Ursprünglich hatte das Gericht für die vier Verfahren 30 Minuten eingeplant, was sich als Fehlplanung herausstellen sollte. Nach insgesamt 2 1/2 Stunden Verhandlungsdauer „kassierte“ das Amtsgericht Worms drei Bußgeldbescheide mit jeweils einem Freispruch und stellte das vierte Verfahren auf Anregung der Verteidigung ein.
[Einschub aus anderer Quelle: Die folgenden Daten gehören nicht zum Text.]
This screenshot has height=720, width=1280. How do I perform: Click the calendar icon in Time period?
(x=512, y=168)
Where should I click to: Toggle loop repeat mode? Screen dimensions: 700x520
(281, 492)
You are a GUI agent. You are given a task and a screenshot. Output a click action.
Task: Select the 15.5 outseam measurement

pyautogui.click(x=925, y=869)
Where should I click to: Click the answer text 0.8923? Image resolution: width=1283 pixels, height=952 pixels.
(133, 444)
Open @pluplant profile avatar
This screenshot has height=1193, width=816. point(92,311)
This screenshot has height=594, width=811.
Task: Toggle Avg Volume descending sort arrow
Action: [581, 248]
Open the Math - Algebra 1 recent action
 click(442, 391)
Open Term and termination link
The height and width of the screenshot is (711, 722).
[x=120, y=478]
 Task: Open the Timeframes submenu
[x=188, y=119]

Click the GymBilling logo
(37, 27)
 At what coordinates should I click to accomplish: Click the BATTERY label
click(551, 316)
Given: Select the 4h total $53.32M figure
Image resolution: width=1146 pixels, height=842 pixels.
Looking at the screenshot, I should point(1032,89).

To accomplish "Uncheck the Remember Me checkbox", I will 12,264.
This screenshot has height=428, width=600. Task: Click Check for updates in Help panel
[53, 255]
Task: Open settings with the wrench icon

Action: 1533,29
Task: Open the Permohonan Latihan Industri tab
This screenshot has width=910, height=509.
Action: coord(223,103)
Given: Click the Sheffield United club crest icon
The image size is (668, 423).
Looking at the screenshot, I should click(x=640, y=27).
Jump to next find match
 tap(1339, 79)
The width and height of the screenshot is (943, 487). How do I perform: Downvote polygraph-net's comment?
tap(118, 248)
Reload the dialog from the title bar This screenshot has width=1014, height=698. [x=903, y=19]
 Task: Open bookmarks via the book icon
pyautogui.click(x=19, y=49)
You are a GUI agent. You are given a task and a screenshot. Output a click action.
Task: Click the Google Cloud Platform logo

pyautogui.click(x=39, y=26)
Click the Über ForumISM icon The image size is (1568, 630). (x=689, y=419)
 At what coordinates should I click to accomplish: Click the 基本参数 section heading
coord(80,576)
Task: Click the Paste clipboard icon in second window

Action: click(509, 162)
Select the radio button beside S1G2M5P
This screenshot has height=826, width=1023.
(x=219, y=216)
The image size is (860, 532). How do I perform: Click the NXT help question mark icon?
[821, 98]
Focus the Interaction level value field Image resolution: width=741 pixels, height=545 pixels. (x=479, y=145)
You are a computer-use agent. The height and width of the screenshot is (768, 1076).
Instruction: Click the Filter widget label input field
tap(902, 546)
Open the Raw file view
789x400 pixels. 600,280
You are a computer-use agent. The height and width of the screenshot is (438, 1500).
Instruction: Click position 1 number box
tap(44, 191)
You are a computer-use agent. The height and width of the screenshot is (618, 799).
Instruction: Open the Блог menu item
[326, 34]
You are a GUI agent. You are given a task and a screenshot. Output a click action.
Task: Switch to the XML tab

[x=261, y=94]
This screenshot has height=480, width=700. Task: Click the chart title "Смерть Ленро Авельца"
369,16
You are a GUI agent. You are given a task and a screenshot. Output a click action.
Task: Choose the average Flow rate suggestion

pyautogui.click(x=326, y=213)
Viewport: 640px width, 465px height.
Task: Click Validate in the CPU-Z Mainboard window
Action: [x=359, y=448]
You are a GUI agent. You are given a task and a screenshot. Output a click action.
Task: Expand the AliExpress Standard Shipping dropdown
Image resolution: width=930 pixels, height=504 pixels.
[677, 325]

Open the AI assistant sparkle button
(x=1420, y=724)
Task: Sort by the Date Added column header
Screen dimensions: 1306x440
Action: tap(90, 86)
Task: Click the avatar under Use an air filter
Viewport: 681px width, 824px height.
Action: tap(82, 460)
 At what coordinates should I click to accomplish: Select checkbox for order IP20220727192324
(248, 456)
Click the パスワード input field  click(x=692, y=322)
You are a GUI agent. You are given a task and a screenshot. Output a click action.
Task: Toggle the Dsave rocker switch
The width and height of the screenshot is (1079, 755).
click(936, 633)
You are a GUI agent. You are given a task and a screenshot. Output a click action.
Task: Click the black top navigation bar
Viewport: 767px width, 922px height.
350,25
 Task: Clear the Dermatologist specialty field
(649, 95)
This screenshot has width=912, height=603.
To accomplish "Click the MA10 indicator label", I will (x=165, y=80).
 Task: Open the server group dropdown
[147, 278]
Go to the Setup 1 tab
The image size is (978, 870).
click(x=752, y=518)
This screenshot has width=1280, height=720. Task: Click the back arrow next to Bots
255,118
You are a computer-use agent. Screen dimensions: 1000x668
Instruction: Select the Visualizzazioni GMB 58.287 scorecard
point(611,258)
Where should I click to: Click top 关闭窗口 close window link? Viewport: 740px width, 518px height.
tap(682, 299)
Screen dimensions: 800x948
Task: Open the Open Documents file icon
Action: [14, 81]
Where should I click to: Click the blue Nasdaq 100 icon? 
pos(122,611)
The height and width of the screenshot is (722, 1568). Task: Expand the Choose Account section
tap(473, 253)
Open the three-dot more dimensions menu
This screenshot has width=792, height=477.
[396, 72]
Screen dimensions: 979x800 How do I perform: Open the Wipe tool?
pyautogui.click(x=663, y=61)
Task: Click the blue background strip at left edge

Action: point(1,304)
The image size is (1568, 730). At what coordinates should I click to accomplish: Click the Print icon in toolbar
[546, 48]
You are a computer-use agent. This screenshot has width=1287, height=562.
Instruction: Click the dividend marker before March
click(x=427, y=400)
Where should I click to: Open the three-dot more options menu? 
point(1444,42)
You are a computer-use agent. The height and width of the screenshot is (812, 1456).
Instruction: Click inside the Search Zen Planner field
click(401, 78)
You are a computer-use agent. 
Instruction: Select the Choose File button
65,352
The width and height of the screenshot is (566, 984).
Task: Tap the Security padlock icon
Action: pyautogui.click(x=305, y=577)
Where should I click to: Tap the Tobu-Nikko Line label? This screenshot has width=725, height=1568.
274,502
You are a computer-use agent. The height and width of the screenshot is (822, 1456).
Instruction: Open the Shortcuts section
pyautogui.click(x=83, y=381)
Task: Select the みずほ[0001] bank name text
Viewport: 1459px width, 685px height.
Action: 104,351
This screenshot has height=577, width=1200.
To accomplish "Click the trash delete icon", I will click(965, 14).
Zwei der drei Freisprüche sind auf unzureichende behördliche Aufarbeitung und mangelnde Präzision zurückzuführen, da der Tattag schlichtweg falsch bezeichnet wurde. Nach der Vernehmung des die Parkstöße meldenden Zeugen, der für drei der vier Verfahren geladen war, kristallisierte sich heraus, dass die von diesem mittels Lichtbildaufnahme dokumentierten Parkverstöße, wenn überhaupt, dann sich jeweils am Vortag ereignet haben müssen.

Somit waren die Bußgeldbescheide aufzuheben und der Mandant freizusprechen. Das vierte Verfahren endete mit einer Einstellung, welcher die Verteidigung, wenn auch widerwillig zustimmte. Insgesamt ein gelungenes Ergebnis, wie die Mandanten auch im Anschluss an die Verhandlungen nochmals betonten. Weitere gegen die Mandantschaft gerichtete Verfahren, welche ähnliche Vorwürfe zum Gegenstand haben, laufen bereits und werden in Kürze vor dem gleichen Spruchkörper zu verhandeln sein. Das letzte Verfahren liegt gerade einmal vie Wochen zurück und endete ebenfalls mit einer Einstellung. Es bleibt abzuwarten, ob die zuständigen Ordnungsbehörden in den umliegenden Verbandsgemeinden die richtigen Schlüsse aus diesen Verfahren ziehen. Wir werden sicherlich in Kürze wieder darüber berichten können.